Durante años la amistad funcionó como un refugio. Un espacio donde no parecía necesario justificar la presencia ni medir lo que se daba o se recibía. Hoy, en cambio, la pregunta aparece casi sin avisar: ¿nos relacionamos desde lo que sentimos o desde lo que nos conviene?

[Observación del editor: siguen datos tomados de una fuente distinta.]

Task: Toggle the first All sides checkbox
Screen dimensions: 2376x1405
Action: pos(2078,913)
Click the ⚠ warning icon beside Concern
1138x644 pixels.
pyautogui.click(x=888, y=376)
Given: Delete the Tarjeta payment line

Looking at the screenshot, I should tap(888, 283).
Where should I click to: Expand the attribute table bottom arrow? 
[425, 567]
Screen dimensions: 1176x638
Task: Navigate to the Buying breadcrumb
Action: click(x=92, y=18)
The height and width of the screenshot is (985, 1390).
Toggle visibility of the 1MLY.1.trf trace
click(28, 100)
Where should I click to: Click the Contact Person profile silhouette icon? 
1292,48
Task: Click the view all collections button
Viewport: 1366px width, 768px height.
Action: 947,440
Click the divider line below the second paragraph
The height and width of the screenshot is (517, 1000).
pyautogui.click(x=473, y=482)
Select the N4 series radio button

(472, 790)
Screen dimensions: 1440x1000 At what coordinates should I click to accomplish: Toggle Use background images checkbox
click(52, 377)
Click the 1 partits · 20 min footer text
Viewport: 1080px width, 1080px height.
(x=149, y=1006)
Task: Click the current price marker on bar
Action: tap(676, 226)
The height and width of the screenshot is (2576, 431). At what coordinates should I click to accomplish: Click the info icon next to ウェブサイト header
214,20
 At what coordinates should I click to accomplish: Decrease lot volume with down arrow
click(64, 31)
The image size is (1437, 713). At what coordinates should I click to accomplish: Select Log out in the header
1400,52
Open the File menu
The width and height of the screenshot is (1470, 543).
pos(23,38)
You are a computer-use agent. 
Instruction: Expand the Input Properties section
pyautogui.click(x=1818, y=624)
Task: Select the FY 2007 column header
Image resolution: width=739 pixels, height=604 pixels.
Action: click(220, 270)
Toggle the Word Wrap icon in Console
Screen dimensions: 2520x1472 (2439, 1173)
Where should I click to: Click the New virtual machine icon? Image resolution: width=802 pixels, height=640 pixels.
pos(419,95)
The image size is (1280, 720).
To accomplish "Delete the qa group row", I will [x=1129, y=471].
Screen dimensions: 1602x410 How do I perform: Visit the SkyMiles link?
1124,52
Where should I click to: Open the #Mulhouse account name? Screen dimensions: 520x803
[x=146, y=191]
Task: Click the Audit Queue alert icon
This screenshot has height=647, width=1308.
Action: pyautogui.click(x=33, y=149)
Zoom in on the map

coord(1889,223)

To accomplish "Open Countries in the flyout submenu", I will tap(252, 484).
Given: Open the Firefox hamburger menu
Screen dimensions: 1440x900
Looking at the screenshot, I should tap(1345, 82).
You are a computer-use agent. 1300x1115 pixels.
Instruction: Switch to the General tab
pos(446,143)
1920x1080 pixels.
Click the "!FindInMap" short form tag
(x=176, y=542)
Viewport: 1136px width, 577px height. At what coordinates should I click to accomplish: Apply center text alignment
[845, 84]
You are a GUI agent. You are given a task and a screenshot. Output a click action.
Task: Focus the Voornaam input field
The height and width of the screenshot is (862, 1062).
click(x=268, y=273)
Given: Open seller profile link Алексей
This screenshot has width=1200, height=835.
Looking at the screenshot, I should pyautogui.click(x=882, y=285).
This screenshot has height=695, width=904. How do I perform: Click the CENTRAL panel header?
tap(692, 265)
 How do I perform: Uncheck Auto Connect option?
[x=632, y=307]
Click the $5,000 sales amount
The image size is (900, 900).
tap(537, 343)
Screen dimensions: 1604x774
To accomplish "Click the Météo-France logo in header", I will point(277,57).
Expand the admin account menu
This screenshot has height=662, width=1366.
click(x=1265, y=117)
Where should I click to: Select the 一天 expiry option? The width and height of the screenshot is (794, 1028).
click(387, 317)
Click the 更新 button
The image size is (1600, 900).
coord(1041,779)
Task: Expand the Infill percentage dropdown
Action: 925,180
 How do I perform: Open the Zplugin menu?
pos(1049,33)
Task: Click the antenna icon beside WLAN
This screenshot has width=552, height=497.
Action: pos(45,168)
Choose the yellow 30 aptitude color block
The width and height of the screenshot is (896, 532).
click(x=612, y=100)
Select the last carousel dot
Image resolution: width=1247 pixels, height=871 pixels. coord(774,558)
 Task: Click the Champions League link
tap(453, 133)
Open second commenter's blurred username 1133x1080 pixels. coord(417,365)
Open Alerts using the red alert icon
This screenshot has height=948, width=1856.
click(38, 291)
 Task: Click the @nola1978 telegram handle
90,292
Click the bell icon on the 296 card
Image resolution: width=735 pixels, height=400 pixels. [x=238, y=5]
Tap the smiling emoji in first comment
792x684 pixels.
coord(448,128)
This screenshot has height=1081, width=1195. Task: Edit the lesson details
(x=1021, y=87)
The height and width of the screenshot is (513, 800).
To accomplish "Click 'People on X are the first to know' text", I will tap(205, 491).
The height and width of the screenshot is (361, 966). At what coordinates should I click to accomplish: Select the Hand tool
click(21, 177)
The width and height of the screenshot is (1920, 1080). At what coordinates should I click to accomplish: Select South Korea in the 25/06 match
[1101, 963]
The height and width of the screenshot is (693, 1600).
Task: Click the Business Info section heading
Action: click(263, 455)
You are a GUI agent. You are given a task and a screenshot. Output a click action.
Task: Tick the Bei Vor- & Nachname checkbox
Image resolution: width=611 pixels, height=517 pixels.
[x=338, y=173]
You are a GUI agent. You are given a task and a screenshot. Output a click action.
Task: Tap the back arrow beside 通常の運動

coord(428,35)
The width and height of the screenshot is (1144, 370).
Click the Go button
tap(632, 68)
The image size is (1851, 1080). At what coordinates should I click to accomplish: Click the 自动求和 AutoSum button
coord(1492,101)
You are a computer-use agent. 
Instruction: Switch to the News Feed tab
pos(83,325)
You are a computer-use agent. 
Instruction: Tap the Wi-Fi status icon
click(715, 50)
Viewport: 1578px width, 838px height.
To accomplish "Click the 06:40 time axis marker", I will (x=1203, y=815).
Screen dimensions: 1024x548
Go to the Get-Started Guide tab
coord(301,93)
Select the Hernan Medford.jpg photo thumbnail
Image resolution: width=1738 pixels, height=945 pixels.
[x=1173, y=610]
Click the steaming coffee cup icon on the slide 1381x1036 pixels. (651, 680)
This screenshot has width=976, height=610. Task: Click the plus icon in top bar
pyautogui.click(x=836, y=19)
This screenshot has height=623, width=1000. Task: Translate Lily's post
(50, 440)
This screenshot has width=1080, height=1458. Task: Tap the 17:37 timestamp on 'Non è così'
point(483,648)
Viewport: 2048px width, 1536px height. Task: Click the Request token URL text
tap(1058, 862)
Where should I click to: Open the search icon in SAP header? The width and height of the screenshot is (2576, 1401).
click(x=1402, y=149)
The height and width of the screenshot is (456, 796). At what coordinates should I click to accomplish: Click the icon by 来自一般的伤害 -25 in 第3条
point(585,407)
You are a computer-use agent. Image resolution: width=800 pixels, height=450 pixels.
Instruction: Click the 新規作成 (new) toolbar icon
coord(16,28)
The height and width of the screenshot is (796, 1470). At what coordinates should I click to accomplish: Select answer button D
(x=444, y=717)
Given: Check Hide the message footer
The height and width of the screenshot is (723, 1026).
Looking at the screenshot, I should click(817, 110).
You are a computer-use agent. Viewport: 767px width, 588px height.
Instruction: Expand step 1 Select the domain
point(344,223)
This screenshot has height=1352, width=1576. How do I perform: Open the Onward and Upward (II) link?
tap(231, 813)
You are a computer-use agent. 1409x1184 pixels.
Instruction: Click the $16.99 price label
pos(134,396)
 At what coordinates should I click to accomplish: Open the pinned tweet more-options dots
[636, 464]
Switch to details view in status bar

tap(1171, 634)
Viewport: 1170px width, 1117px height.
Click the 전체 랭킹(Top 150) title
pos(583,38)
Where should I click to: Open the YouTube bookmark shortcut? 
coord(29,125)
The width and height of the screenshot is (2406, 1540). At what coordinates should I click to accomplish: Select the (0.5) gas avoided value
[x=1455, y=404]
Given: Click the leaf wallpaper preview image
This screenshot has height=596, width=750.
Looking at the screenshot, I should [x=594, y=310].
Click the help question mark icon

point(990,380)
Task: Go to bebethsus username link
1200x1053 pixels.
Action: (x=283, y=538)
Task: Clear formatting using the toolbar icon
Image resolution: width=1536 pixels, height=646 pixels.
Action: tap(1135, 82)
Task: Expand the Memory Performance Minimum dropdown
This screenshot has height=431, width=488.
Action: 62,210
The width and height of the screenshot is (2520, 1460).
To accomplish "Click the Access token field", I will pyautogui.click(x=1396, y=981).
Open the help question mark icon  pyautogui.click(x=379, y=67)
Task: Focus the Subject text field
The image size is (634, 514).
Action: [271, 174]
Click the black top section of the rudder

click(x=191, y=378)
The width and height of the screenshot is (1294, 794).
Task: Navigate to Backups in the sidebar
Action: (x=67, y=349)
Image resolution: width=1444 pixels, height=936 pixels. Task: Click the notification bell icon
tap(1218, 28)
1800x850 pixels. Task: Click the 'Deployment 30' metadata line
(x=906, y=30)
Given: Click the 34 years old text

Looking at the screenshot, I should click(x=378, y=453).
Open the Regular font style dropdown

No es una crítica directa, sino una constatación. Vivimos en una cultura donde casi todo se mide: visibilidad, utilidad, retorno. Esa lógica —silenciosa pero persistente— ha terminado por filtrarse también en los vínculos. A veces no se percibe de inmediato; emerge con el tiempo, cuando el afecto empieza a sentirse condicionado.
El interés no siempre adopta una forma económica. A menudo es simbólico: estatus, compañía cuando encaja, presencia mientras suma. El problema no es su existencia —todos necesitamos algo de los demás— sino cuando se disfraza de cercanía emocional.
Hay amistades que se sostienen mientras una de las partes cumple una función concreta. Cuando esa función desaparece, el vínculo se diluye. No hay confrontación ni explicaciones: solo un silencio progresivo que obliga a hacerse una pregunta incómoda. ¿Eso era amistad o simplemente una coincidencia útil?
Relacionarse desde lo que se siente tiene un precio. Implica exponerse, sostener al otro incluso cuando no aporta nada visible, permanecer cuando no hay beneficio inmediato. En una época que premia la optimización y la rapidez, ese tipo de vínculo parece casi un gesto contracultural.
Tal vez por eso proliferan relaciones más livianas, más funcionales, menos profundas. No siempre por incapacidad de sentir, sino por un exceso de experiencia: porque sentir implica riesgo y no todo el mundo está dispuesto a volver a asumirlo.
Con el tiempo, uno aprende que no todas las amistades están hechas para durar. Algunas cumplen su función y se van. Otras, en cambio, resisten porque no dependen del contexto, ni del éxito, no del momento vital.
Quizá el valor real de la amistad hoy no resida en la cantidad, sino en la autenticidad del vínculo. En saber distinguir quién está por elección y no por necesidad. Quién permanece cuando ya no hay nada que ganar.
No hay conclusiones cerradas. Solo la necesidad de detenerse y mirar con más honestidad.
Mirar los vínculos sin idealizarlos, pero tampoco vaciarlos de sentido. Reconocer cuándo estamos por costumbre, por miedo, o por pura conveniencia. Y cuándo, en cambio, seguimos ahí porque algo verdadero nos une, aunque no sepamos explicarlo del todo.
Tal vez la pregunta no sea si la amistad tiene valor hoy, sino cómo lo habitamos. Desde qué lugar nos quedamos. Desde qué lugar nos vamos.
Y si, al final, somos capaces de aceptar que no toda cercanía es amistad, ni toda amistad necesita ser permanente para haber sido real.